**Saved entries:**
=-=-=-=-=
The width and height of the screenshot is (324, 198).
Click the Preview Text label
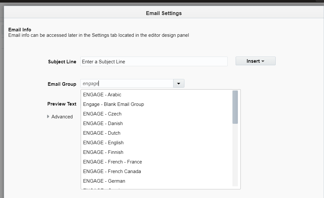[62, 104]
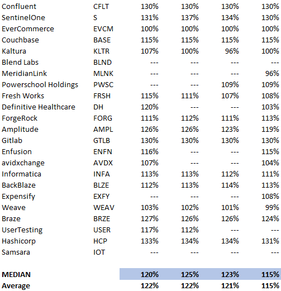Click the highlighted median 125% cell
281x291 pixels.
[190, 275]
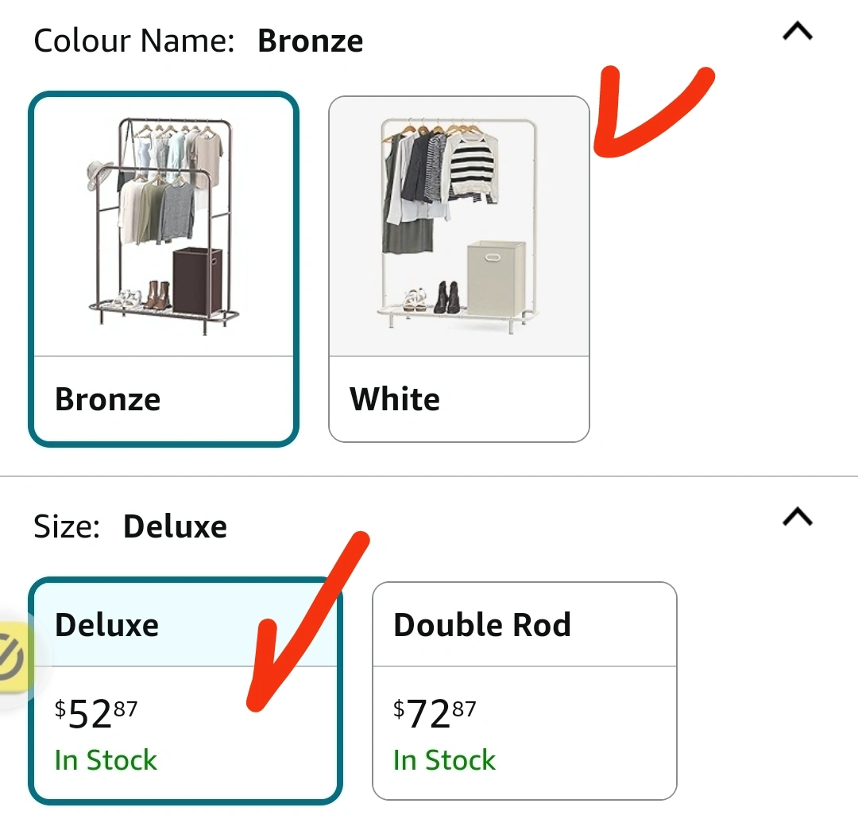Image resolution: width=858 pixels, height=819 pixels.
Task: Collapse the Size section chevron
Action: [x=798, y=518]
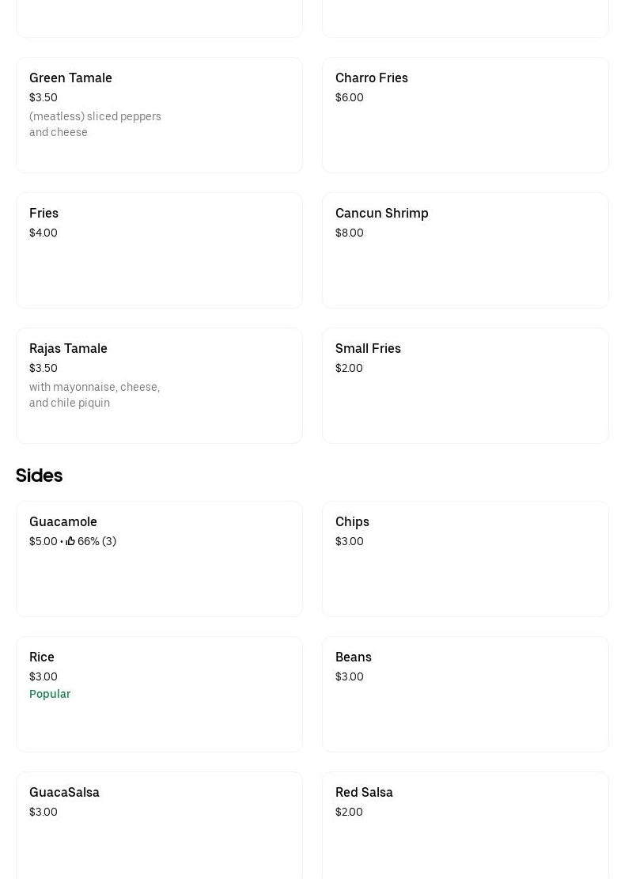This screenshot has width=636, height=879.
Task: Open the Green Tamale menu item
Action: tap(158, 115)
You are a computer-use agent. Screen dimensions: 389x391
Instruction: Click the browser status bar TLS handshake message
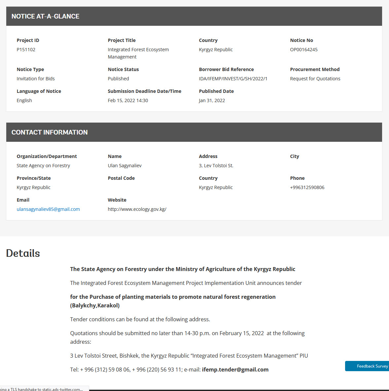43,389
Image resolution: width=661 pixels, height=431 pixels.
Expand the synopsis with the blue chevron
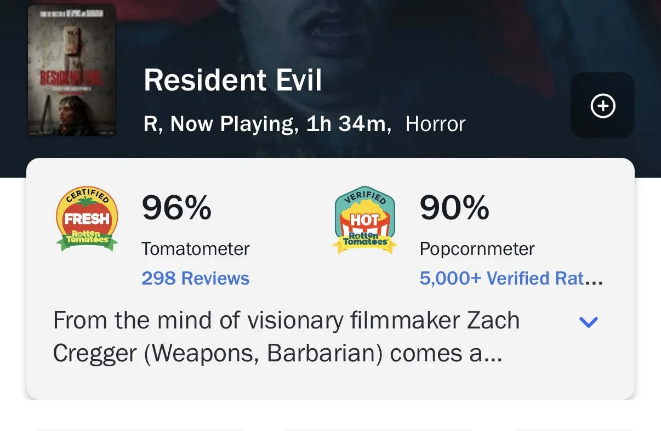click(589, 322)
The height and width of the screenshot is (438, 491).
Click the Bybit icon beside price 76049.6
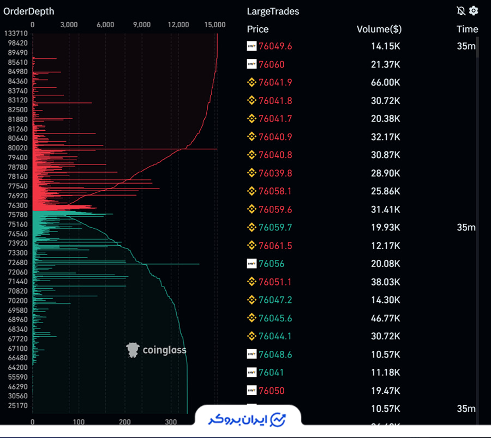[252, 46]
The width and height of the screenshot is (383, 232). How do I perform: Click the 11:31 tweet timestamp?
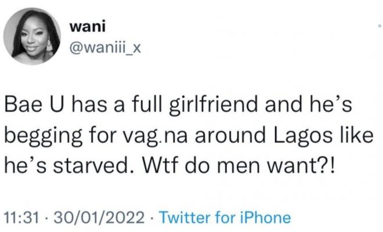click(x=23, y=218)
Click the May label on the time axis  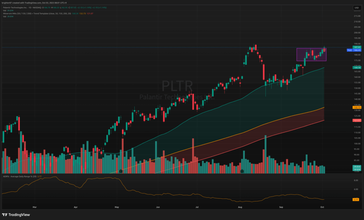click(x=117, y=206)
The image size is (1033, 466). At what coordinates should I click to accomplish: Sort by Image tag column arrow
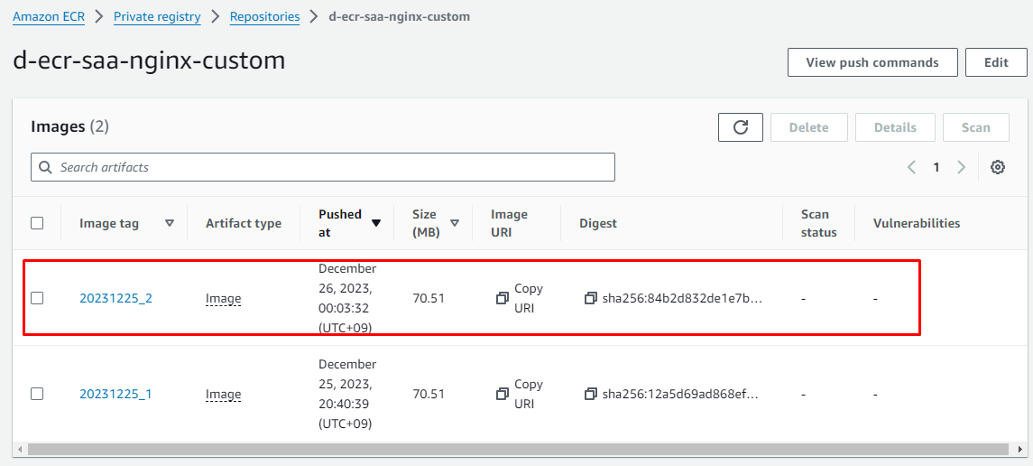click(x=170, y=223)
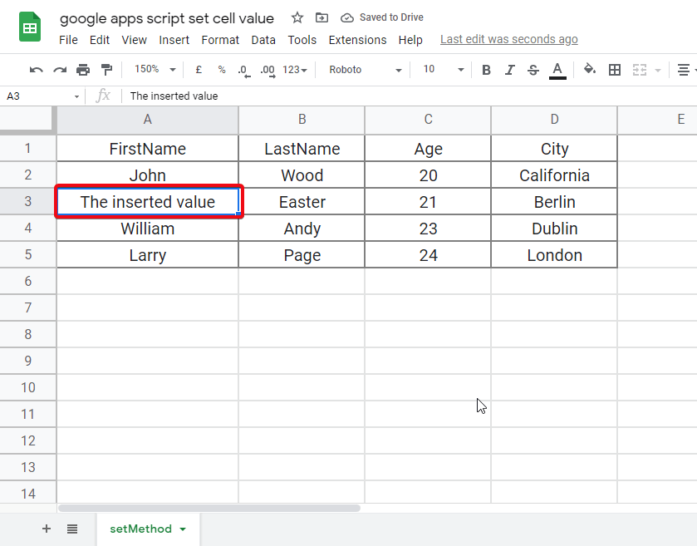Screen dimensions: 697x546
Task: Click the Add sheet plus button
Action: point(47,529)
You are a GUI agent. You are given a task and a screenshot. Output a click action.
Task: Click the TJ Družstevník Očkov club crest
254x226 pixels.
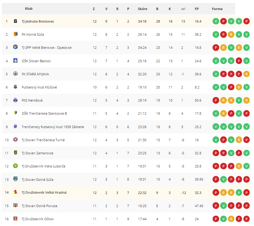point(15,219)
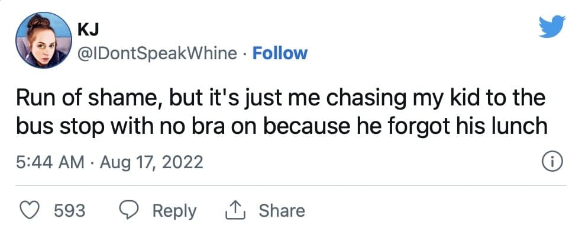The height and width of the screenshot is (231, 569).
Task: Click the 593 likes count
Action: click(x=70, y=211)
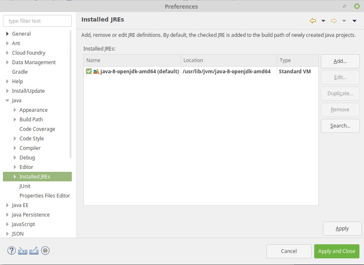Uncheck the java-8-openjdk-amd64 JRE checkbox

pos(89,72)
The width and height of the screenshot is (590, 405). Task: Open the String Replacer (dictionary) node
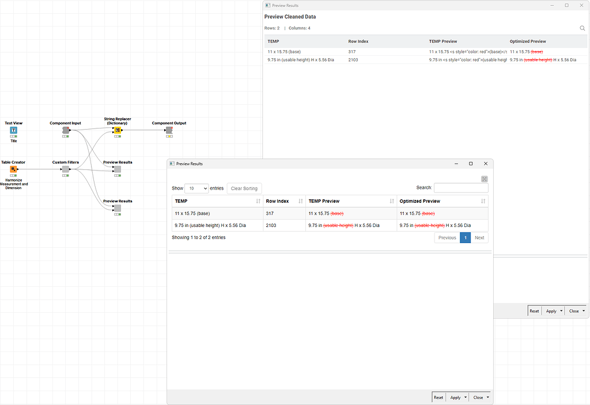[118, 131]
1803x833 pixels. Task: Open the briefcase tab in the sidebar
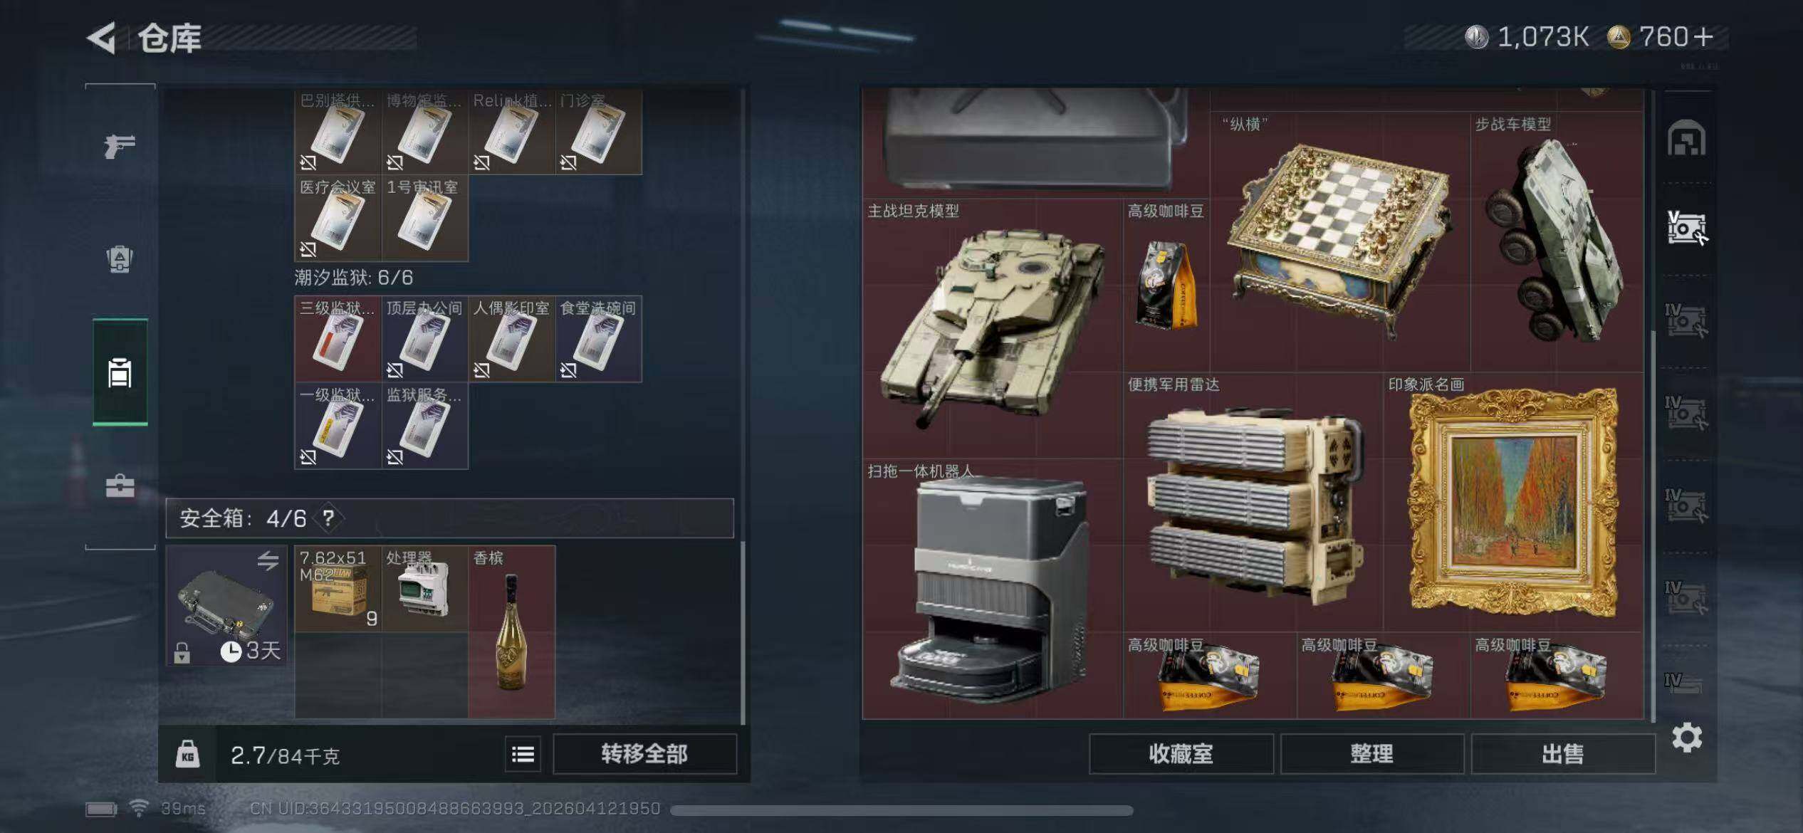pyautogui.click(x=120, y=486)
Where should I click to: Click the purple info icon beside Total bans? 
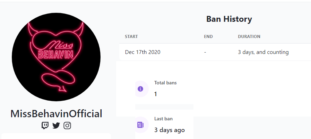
=-=-=-=-=
**What to do:**
Leave every picture out, and repeat exactly the lines from the one containing "254x226 pixels." through the last line of the entries, both ends included.

**Exercise answer:**
254x226 pixels.
point(15,219)
The height and width of the screenshot is (231, 569).
Task: Click the 593 likes count
Action: click(x=70, y=211)
Uncheck the java-8-openjdk-amd64 JRE checkbox

pos(89,72)
The width and height of the screenshot is (590, 405). Task: Open the String Replacer (dictionary) node
[118, 131]
1803x833 pixels. Task: Open the briefcase tab in the sidebar
pyautogui.click(x=120, y=486)
Where should I click to: Click the purple info icon beside Total bans? 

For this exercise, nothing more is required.